By definition, the sharing economy encompasses any digital platform that facilitates the peer-to-peer sharing of goods and services. A decade ago few people had heard the term “sharing economy.” A mere ten years later, the sharing economy has already radically restructured our day-to-day lives. Since 2009, the sharing economy has changed how many of us travel (e.g., Airbnb and HomeAway) and move from place-to-place (e.g., Lyft and Uber). Somewhat less widely recognized but by no means less significant is the extent to which the sharing economy is also driving the redesign of workplaces.

While it may still be too early to predict all the ways in which work and workplaces will ultimately be transformed by the sharing economy, there is now a decade’s worth of data that points to at least a few key shifts. Economist Arun Sundararajan summarizes these impacts as follows:

  • Market-based: The sharing economy generates markets that promote the exchange of goods and the rise of new services; on this level, the sharing economy drives economic activity.
  • High-impact capital: In the sharing economy, the potential exists to use everything from time to money to skills at capacity (e.g., a house that once would have been left to sit idle while the owner was on vacation can now be rented out to generate income).
  • Crowd-based “networks” rather than centralized institutions or “hierarchies”: Increasingly, both capital and labor are arising from decentralized crowds of individuals not corporations.
  • Blurred lines between the personal and the professional: In the sharing economy, giving someone a lift or sharing one’s home, which were once considered personal activities, are now being recast as professional or income generating activities.
  • Blurring lines between fully employed and casual labor: In the sharing economy, full-time jobs are being replaced by contract work and even full-time employees are increasingly working under new conditions.[i]

But what does this mean for workplace design?

As suggested above, with the sharing economy, it is possible to tap into markets that were previously either unavailable or nonexistent. In the past, new markets necessarily meant expanding one’s workforce and subsequently, building larger workplaces to accommodate more workers. In the sharing economy, expanding one’s market is no longer synonymous with a larger workforce and certainly not with a larger physical workplace.

A key element of the sharing economy is that one can now turn idle space or idle time into money. In the past, if an organization required a large set of images to be tagged with metadata, they would likely have carried out the work in-house. Today, they may opt to hire one or several hundreds of workers on a task-based site, like Fiver or Mechanical Turk. In short, organizations can now easily scale up to complete specific tasks without permanently expanding their workforce and even without making space for temporary staff. Of course, this also has a profound impact on workplace design.
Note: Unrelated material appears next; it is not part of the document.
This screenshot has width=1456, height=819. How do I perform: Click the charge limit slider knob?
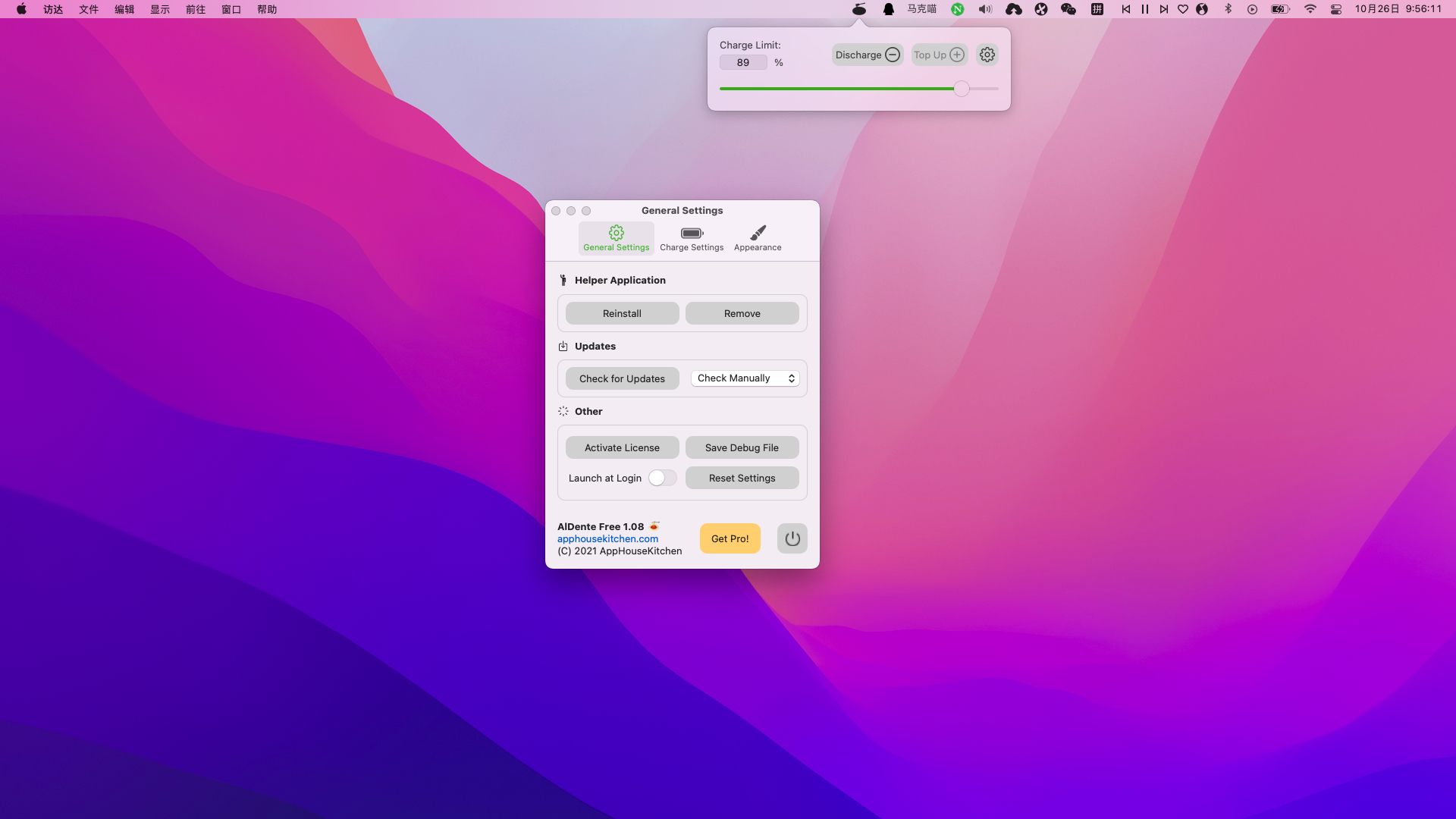tap(961, 89)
Since fewer organizations now need to have a large workforce on site at all times, office space can now be both reallocated and relocated. First, with fewer workers on site, it is possible to reallocate existing office space. This means that floor space once reserved for cubicles can be torn down and turned into open and collaborative meeting spaces. It also means that offices can provide more services to employees (e.g., on-site food services or meditation rooms). In short, workplaces have an unprecedented opportunity to come together to imagine the types of spaces and services they need to thrive and survive in today’s economy.
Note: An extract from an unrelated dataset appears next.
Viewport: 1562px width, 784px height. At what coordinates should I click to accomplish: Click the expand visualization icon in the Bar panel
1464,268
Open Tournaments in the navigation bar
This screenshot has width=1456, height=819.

Second, as the sharing economy transforms the composition of the workforce and many organizations embrace the possibility to shrink their physical headquarters (even as they expand), relocation is also possible. In some cities, this means that organizations that once occupied large buildings in the suburbs are moving back downtown into smaller spaces. This in turn has other impacts. Workers who may have once driven to work can now work remotely or commute to work via public transit or by bicycle.

The sharing economy is not only transforming the composition of the workforce — it is driving the redesign of our work environments in ways that hold the potential to have an impact on urban development and the environment too.

 

[i] Arun Sundararajan, The Sharing Economy. Cambridge: MIT Press, 2016.